Kaya, “Antalya ilimizde 20 Ağustos tarihinde uygulanmaya başlayan toplu, taşıma ulaşım planı, vatandaştan, toplu taşıma esnaf ve şoförlerine, doktorundan, öğretmenine, sekreterinden, işçisine her kesimi isyan ettirmiş görünmektedir. İnsanların kimyası bozulmuş, birbirine kötü sözler söyleyip, kırma boyutlarına gelmiştir” diye başladığı basın açıklamasında sıkıntıları madde, madde sıralayıp.,
“Ulaşımda yeni sistem” adı konulan uygulamanın baş sorumlusu Büyükşehir Belediye Başkanı Mustafa Akaydın’a da, “Sorduğum sorulara 12 Eylül’e kadar cevap vermezsen, Antalya’yı belediyenin önüne yığarım” demişti.
Bunun adı tabi ki tehdit değil.
-Vatandaş daha önce, yani eski sistemle, tek otobüsle ya da minibüsle ulaşabildiği yerlere şimdi 2 ya da 3 otobüsle ulaşabilmektedir gerçeğinin savunuculuğudur.
-19 Eylül 2011 tarihinde okullar açılacak, bu karmaşa daha da büyüyecek. Şu an havalar güzel, kışın yağmurda çamurda bu millet, bilhassa da öğrenciler ne yapacak?
Sorusunun cevabını bulabilme uğraşıdır.
- Vatandaş bundan önce tek çekimle ve tek araçla Antalya’da gitmek istediği her noktaya gidebiliyordu. Vatandaş yarım saatte gittiği yere, şu anki planla 1,5 saatte gidebilmekte, hatta 3 saati bulan güzergâhlarda bulunmaktadır.
İnsanların zamanını böylesine boşa harcamanın kimsenin hakkının olmadığı gerçeğidir.

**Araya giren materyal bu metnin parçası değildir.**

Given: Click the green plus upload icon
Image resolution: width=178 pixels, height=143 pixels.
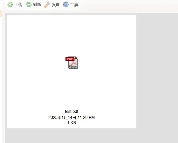Looking at the screenshot, I should click(x=10, y=5).
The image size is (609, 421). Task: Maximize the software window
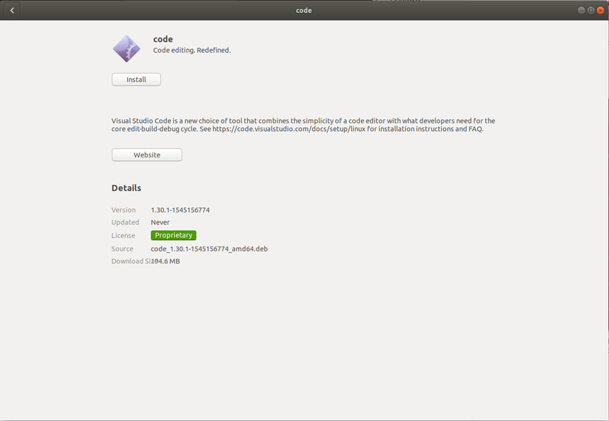pos(590,11)
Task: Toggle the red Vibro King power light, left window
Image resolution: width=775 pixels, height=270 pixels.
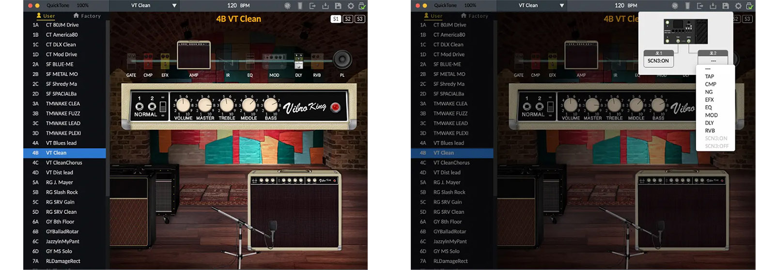Action: (335, 107)
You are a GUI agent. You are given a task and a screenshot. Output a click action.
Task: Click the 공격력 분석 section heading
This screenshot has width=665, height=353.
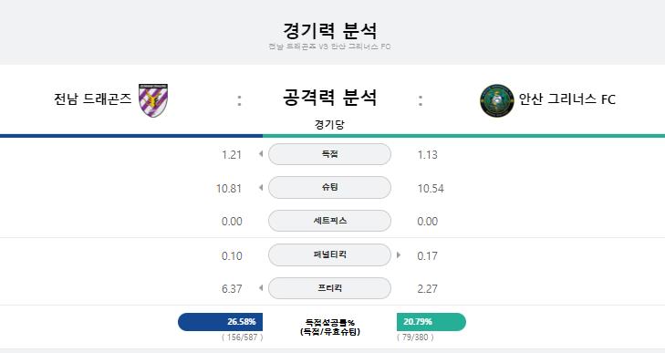[x=329, y=98]
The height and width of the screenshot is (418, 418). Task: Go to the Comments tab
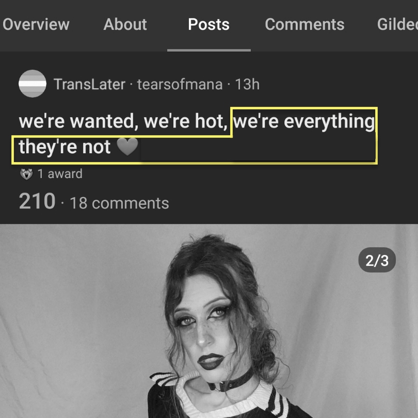(304, 25)
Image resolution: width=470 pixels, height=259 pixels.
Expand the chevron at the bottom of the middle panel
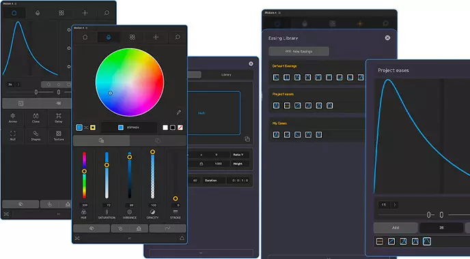[201, 253]
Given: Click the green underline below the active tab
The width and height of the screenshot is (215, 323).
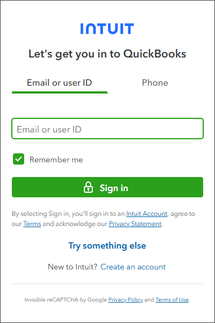Looking at the screenshot, I should 60,92.
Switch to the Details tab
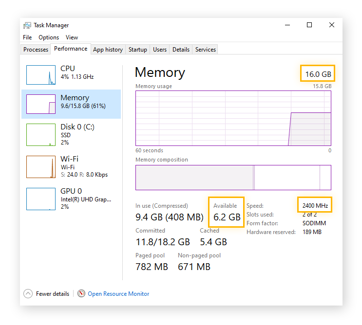The width and height of the screenshot is (362, 325). pyautogui.click(x=181, y=50)

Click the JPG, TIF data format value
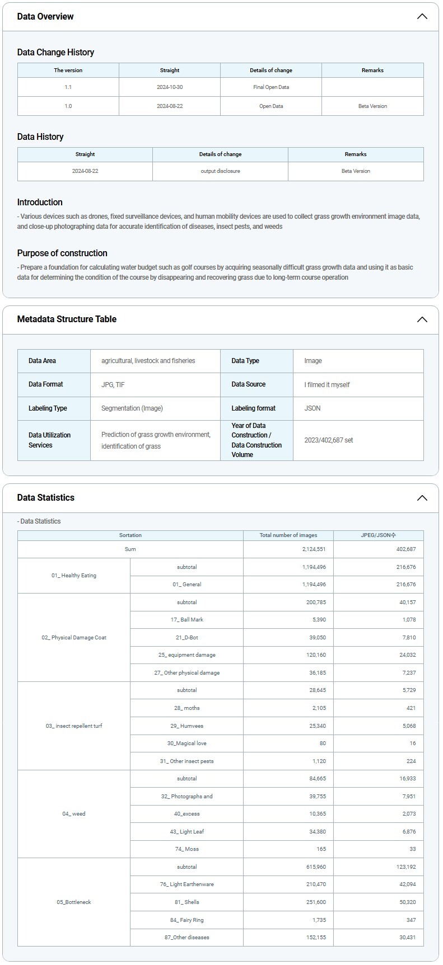(113, 384)
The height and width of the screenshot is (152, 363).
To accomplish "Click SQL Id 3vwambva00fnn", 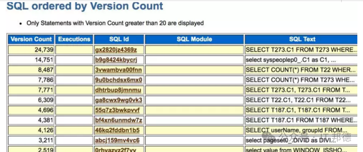I will (x=118, y=70).
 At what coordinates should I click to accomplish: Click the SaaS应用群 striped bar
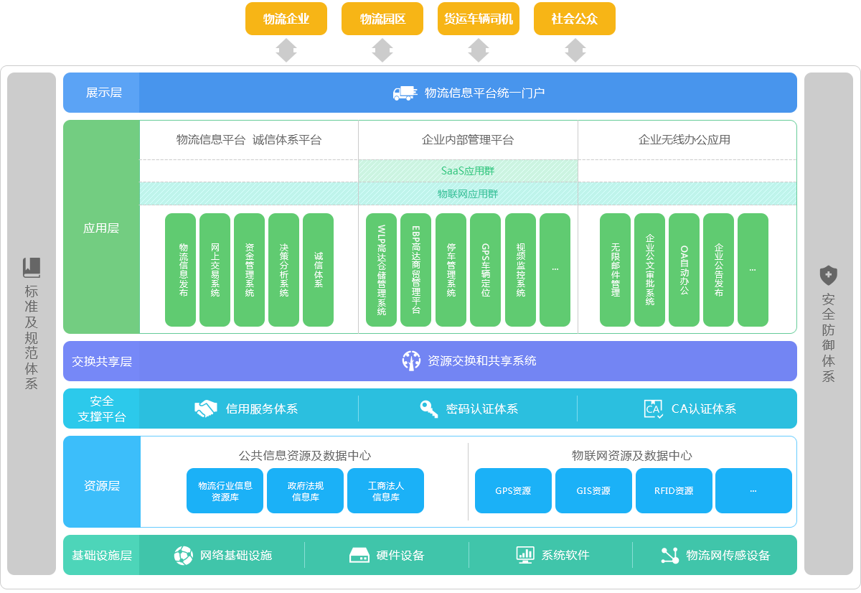[468, 171]
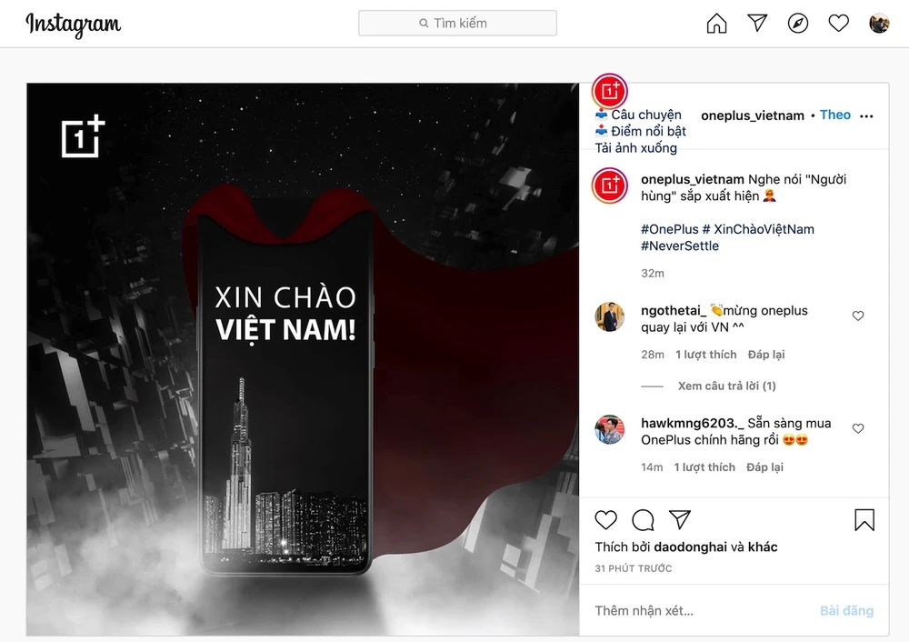Like the post with the heart icon
Image resolution: width=909 pixels, height=642 pixels.
605,519

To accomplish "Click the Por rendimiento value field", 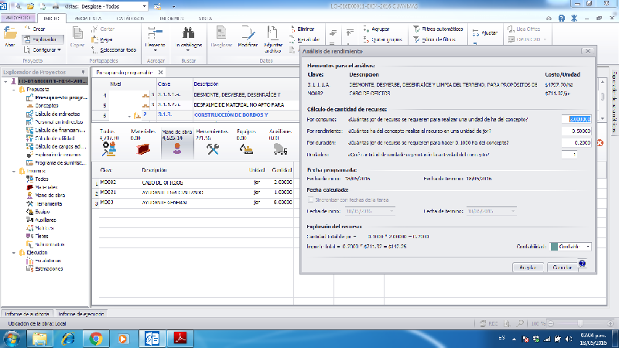I will pyautogui.click(x=576, y=131).
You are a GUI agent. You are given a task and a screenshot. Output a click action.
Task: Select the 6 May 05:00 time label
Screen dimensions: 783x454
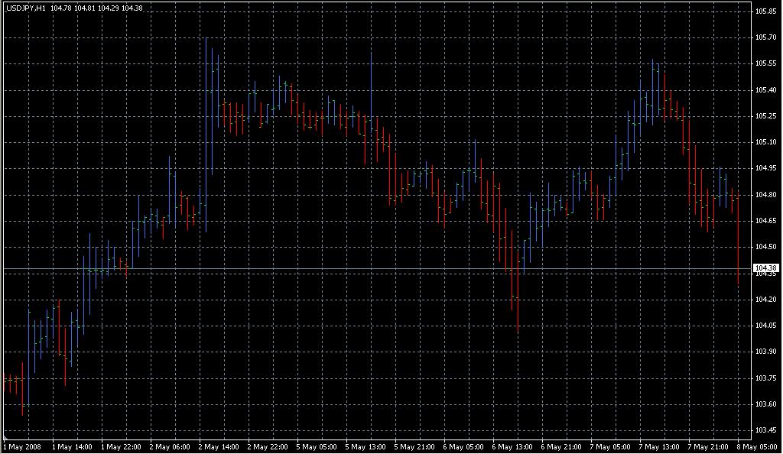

Buraya kadar söylenecek bir söz var mı?
“Hayır” haykırışlarını duyar gibiyim ve zaten aksini söyleyecek olan çıkamaz.
Ve MHP İl Başkanı Kaya bombayı açıklamasının son bölümünde patlatıyor.
“Sayın Akaydın size ve Sayın Profesörümüz Erhan Öncü ye bir teklifim var, bana 2 gününüzü ayırın ve Antalya’daki bütün durakları gezelim, isterseniz Döşemealtı İlçesi’nden ya da Aksu İlçesi’nden bir otobüse binelim ve vatandaş’ın çektiği çileyi beraber görelim. Eğer katılmak isterlerse siyasi partilerin bütün il başkanlarını da yanımıza alalım. Vatandaş plandan memnunsa, bu plan devam etsin. Memnun değilse de bu sevdadan vazgeçin.”
Peki böyle bir teklife olumlu bir cevap verebilmek mümkün mü?
Tabi ki Akaydın açısından.
Esas baba söz şu
“Sizden 12 Eylül 2011 Pazartesi gününe kadar haber bekliyorum. Bu davetimize cevap gelmezse, Antalyalının sesi olarak, Antalya halkını belediyeye yığarım.”
Vay, vay, vay..
Biz de günlerdir “Bu kentin siyasi parti temsilcileri nerede. Neden muhalefet etmezler” diye bas bas bağırıyorduk. Meğer MHP il başkanı 20 Ağustos’tan bu yana bilgi ve belgeleri toplamakla meşgulmüş.
Ak Parti eşek ile yola çıktığından, ulaşım kaosu olayına ancak gelebildi. Ne tesadüftür ki, MHP İl Başkanının da basın açıklaması aynı güne rastladı rastlamasına da, ben şu yığma işine takılı kaldım.
Nasıl olacak o iş?
“Bu davetimize cevap gelmezse halkı belediyeye yığarım” sözü ne şekilde gerçeğe dönüşür ki?
1-Akaydın, “Dur Adnan başkan. Bana birkaç günlük süre yetmez. Senden ek süre talep ediyorum” dese.
2- “Yapma Adnan Başkan. Halka ne soracağız ki. Bu sistemi başlattık bir kere. Geri dönüşü mümkün değil” cevabını verse.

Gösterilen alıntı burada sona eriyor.